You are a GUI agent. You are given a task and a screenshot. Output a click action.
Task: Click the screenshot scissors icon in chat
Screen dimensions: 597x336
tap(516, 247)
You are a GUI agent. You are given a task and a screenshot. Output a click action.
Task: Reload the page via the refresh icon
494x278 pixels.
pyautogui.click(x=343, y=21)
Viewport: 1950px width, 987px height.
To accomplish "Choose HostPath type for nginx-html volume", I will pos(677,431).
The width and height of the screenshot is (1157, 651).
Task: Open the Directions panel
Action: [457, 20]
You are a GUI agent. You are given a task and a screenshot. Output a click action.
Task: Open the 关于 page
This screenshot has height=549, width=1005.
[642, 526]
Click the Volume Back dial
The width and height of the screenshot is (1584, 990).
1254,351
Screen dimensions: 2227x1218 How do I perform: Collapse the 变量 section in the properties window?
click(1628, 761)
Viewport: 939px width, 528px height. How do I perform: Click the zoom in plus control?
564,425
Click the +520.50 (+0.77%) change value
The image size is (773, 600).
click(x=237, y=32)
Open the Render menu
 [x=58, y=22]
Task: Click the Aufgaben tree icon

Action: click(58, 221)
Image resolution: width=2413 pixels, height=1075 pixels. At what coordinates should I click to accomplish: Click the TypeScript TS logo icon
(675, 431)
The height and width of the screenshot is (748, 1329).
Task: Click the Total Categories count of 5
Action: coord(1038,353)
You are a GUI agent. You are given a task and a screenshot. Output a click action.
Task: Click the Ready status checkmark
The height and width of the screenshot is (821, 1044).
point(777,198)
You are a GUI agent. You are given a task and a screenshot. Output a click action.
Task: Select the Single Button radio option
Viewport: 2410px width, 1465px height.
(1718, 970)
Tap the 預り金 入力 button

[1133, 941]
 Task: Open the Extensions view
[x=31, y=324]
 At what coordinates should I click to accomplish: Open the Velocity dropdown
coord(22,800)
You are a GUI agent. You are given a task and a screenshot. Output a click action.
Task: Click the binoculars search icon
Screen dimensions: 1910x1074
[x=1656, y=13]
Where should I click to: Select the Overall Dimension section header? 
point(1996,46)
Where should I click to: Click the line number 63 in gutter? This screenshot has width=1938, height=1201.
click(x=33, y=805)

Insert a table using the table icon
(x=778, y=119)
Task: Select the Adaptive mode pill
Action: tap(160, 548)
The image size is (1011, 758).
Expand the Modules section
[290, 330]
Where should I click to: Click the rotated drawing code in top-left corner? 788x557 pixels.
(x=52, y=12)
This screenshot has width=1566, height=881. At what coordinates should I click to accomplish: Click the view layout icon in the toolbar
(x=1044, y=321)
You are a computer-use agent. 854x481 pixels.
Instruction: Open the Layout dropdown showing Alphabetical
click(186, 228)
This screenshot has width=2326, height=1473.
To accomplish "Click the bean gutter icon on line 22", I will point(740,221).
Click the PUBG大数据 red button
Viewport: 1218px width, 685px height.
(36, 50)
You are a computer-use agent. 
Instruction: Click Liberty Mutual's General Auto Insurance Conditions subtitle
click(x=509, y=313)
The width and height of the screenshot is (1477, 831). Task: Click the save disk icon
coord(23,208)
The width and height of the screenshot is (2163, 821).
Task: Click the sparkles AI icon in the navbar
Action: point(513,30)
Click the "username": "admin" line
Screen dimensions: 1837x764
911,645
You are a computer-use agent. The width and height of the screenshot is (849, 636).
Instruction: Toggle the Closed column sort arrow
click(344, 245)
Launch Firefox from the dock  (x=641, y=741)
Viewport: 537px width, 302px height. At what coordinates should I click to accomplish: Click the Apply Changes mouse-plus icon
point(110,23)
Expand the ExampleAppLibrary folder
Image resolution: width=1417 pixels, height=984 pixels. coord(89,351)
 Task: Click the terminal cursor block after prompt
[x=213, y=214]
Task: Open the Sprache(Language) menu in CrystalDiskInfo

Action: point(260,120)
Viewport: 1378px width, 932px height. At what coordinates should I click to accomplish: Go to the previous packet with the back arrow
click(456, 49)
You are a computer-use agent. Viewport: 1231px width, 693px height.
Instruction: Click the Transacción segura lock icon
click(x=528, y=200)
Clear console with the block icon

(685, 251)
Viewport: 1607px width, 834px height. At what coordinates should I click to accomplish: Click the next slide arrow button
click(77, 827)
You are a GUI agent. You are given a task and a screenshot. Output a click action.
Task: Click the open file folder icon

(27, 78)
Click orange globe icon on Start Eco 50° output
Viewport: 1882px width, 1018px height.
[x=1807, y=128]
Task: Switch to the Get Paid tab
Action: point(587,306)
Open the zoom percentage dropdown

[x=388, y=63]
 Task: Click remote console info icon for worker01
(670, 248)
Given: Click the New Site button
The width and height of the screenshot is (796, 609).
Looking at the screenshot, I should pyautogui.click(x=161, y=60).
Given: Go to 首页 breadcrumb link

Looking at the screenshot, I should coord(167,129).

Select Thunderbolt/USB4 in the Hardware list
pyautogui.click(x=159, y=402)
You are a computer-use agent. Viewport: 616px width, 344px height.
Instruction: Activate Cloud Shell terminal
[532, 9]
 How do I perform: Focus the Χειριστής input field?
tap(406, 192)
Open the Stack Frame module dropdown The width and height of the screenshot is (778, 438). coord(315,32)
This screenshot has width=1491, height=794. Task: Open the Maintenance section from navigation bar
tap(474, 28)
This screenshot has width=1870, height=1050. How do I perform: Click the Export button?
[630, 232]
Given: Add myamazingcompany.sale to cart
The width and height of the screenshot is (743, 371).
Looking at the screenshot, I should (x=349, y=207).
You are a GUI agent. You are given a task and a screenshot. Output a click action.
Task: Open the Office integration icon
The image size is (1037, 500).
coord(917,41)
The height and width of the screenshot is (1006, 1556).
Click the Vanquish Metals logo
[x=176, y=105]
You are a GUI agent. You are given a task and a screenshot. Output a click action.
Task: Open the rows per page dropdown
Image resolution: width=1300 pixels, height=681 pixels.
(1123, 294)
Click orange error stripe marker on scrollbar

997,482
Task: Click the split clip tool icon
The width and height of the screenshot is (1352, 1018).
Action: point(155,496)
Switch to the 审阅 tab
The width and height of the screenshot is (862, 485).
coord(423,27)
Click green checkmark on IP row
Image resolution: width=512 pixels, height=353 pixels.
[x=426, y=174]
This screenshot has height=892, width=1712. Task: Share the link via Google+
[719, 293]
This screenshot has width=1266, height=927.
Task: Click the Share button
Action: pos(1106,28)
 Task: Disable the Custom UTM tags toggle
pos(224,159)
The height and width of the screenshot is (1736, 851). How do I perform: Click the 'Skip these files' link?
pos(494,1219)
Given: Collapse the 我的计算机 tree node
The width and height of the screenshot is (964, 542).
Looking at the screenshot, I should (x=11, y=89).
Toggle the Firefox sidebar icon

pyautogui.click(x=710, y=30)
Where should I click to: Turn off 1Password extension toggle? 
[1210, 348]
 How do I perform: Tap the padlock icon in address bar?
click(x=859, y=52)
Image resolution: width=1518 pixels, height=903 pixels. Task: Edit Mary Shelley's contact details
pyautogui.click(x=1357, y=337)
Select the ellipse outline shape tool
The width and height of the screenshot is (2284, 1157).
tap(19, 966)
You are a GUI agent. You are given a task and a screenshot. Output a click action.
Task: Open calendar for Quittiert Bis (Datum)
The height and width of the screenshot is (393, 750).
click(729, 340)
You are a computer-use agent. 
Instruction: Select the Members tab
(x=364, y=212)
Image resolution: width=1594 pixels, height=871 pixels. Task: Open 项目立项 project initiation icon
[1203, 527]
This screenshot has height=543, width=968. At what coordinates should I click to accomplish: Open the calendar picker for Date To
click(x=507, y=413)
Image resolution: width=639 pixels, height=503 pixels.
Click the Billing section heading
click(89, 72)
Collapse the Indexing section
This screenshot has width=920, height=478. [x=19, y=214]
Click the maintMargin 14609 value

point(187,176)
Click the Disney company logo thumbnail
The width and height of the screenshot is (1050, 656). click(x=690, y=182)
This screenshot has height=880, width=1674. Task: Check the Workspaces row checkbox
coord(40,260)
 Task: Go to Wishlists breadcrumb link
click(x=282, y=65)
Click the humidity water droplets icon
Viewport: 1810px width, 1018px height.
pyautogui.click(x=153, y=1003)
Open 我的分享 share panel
______
*The problem*. Transcribe the lines from the first line of the records through the line that contains "Viewport: 1950px width, 987px height.", both included, and add nothing else.

*Reply*.
You are a GUI agent. You are given a task and a screenshot. Output a click action.
Task: Click the screenshot scissors icon in chat
Screen dimensions: 597x336
tap(516, 247)
You are a GUI agent. You are given a task and a screenshot. Output a click action.
Task: Reload the page via the refresh icon
494x278 pixels.
pyautogui.click(x=343, y=21)
Viewport: 1950px width, 987px height.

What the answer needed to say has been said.